Twenty years ago, having knee or hip replacement surgery meant a two-week hospital stay.

That’s changed drastically.

Dr. James Fraser

“Here at Novant Health, patients typically stay one night before they return home,” said Dr. James Fraser, an orthopedic surgeon at Novant Health Barron, Homesley & Valentine Orthopedic Specialists - Charlotte. “Some patients are even successfully discharged to go home on the same day as surgery.”

A key reason for that change is Enhanced Recovery After Surgery (ERAS), a treatment program at Novant Health that has replaced many traditional practices with an evidence-based approach.

The goals for ERAS: shorten recovery time and hospital stays, decrease the patient’s risk of complications and improve patient satisfaction after major surgery.

“Historically, a lot of the complications we experienced with major joint surgeries related to prescribed bed rest after surgery,” Fraser said.

But as it turns out, “The more time patients spend lying in hospital beds, their risk of developing blood clots and acquiring infections increases.”

Novant Health’s ERAS protocol for joint replacement surgeries encourages patients to walk the same day as their procedure.

Before surgery

ERAS success begins long before a patient’s surgery.

Dr. Douglas Rosen

“We follow a comprehensive protocol, and it takes effect the first time a surgeon sees a patient,” said Dr. Douglas Rosen, a Novant Health colon and rectal surgeon. “The most important aspect of the first visit is to educate the patient about the surgical procedure and their expectations surrounding surgery.”

Patients can help their recovery time by optimizing their health before surgery. That usually involves improving nutrition, increasing physical activity and taking a break from (or quitting) smoking. Smoking slows healing because it slows blood flow.

Dr. Rob Stevens

Patients are also told how long they should expect to be in the hospital and the importance of walking as soon as possible after surgery. Those details are reinforced during a pre-surgical hospital visit and again on the day of surgery.

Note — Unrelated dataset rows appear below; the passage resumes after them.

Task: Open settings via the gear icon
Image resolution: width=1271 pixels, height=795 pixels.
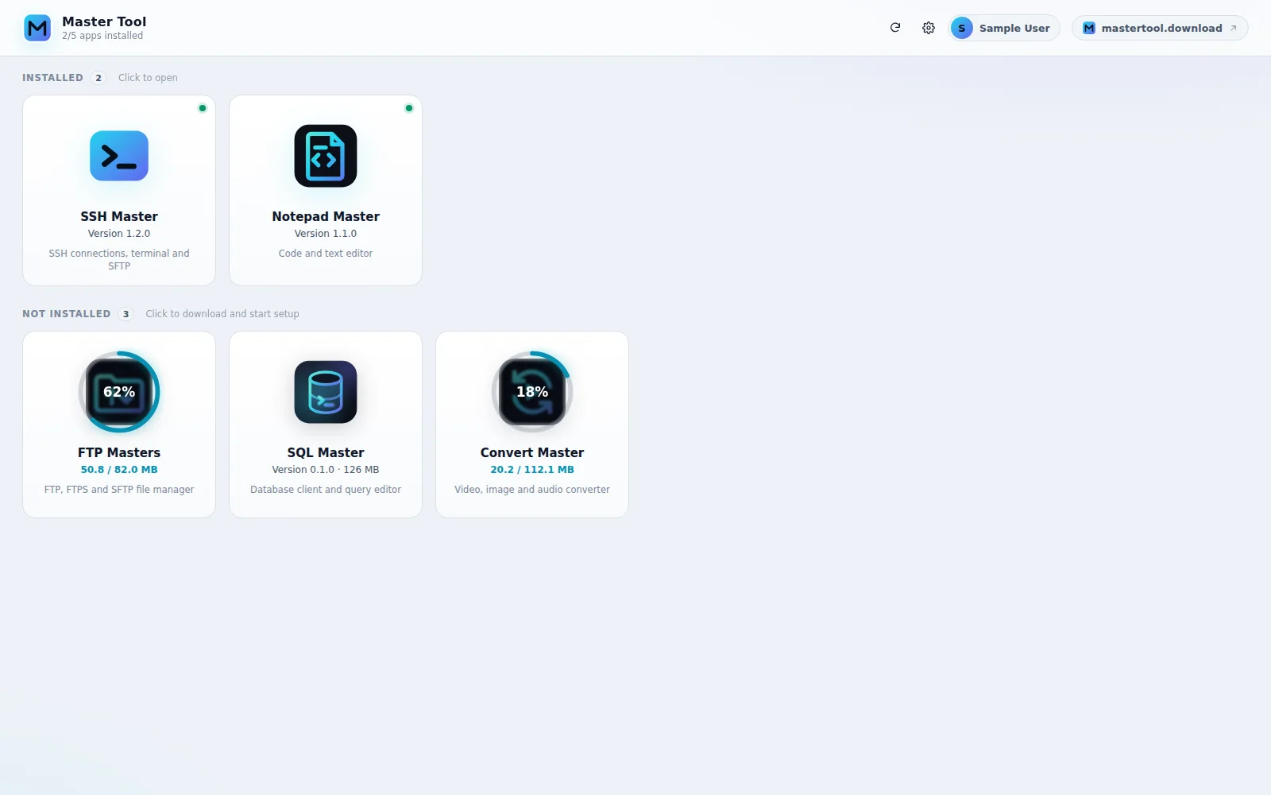Action: click(x=929, y=28)
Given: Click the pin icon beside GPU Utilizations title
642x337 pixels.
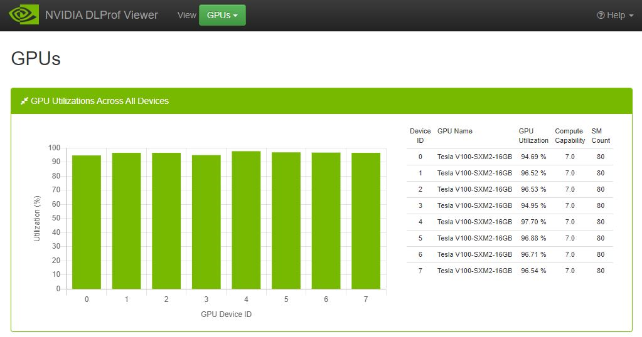Looking at the screenshot, I should point(24,101).
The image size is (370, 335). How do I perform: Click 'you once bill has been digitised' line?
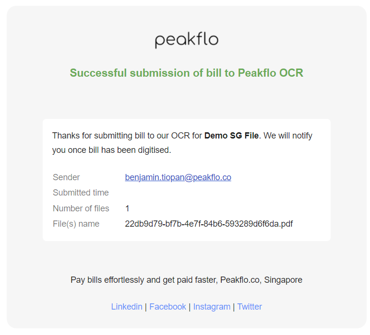(x=111, y=150)
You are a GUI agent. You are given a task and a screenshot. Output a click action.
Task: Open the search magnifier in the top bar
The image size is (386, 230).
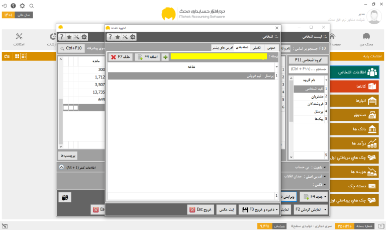(x=32, y=6)
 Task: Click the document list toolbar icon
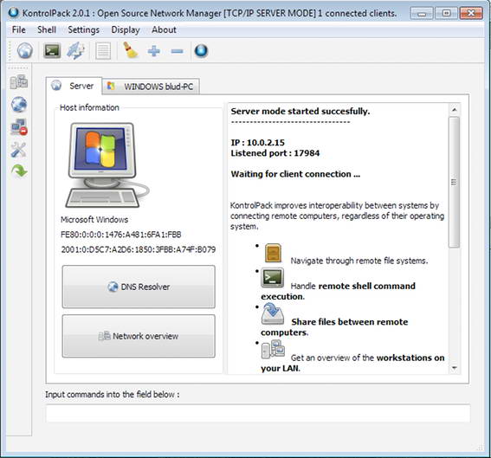(x=103, y=51)
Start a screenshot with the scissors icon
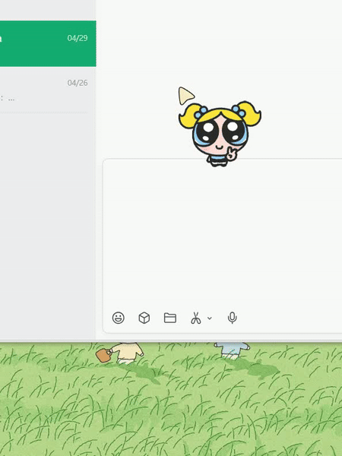The height and width of the screenshot is (456, 342). point(196,318)
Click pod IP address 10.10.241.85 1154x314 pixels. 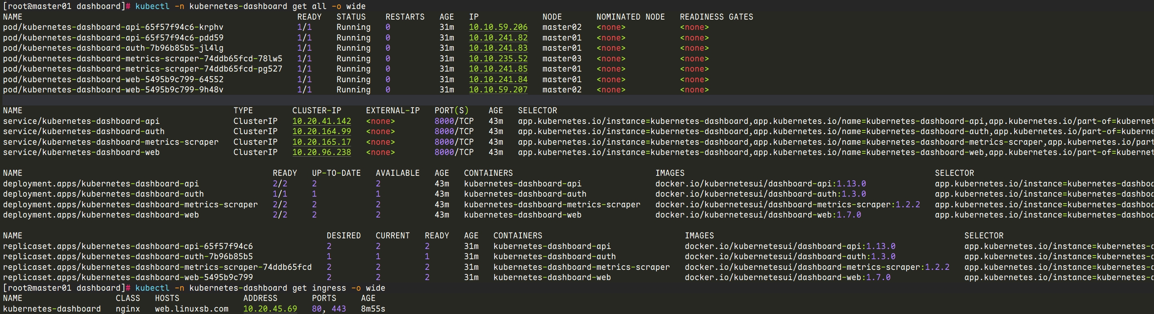point(498,69)
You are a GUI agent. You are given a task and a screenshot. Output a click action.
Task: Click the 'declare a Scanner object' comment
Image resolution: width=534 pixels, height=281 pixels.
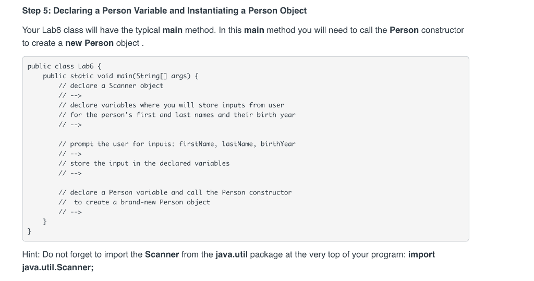click(x=111, y=85)
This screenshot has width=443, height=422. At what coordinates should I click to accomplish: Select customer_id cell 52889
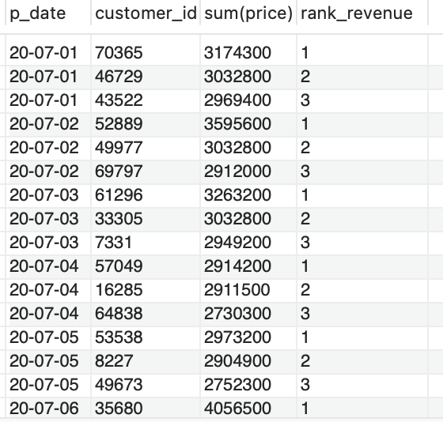146,124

“We work against generations of surgical dogma that says patients should be in bed on a morphine drip and not eating after surgery,” said Dr. Rob Stevens, a Novant Health colon and rectal surgeon. “We learned that approach did a lot of harm. Our ERAS program focuses on re-educating patients about what to expect.”

Management and medication

Dr. David Sindram

When patients arrive on the day of surgery, multiple specialists work together to ensure their best chances for successful surgery.

“In the past, patients were told not to eat or drink anything before surgery,” said Dr. David Sindram, a Novant Health hepatobiliary surgeon. “Now, we make sure the patient enters surgery well hydrated.”

Before surgery, patients also drink a beverage high in carbohydrates, similar to a meal replacement shake. This helps keep the patient’s glucose levels stable during the procedure and promotes healing.

Pain management is another important aspect of the ERAS program. Novant Health works with community anesthesiology practices, such as Providence Anesthesiology Associates and Piedmont Triad Anesthesia to reduce the use of opioids during and after surgery.

Early adoption of ERAS protocols has allowed Novant Health to develop a program that covers seven types of surgical procedures - colorectal, bariatric, gynecologic, gynecologic oncologic, orthopedic, prostatectomy and pancreaticoduodenectomy (otherwise known as Whipple procedures).

“ERAS protocols have a tremendous impact on a patient’s well-being,” Sindram said.

“We’ve reduced opioid use for colorectal and Whipple patients by 65 to 70 percent.”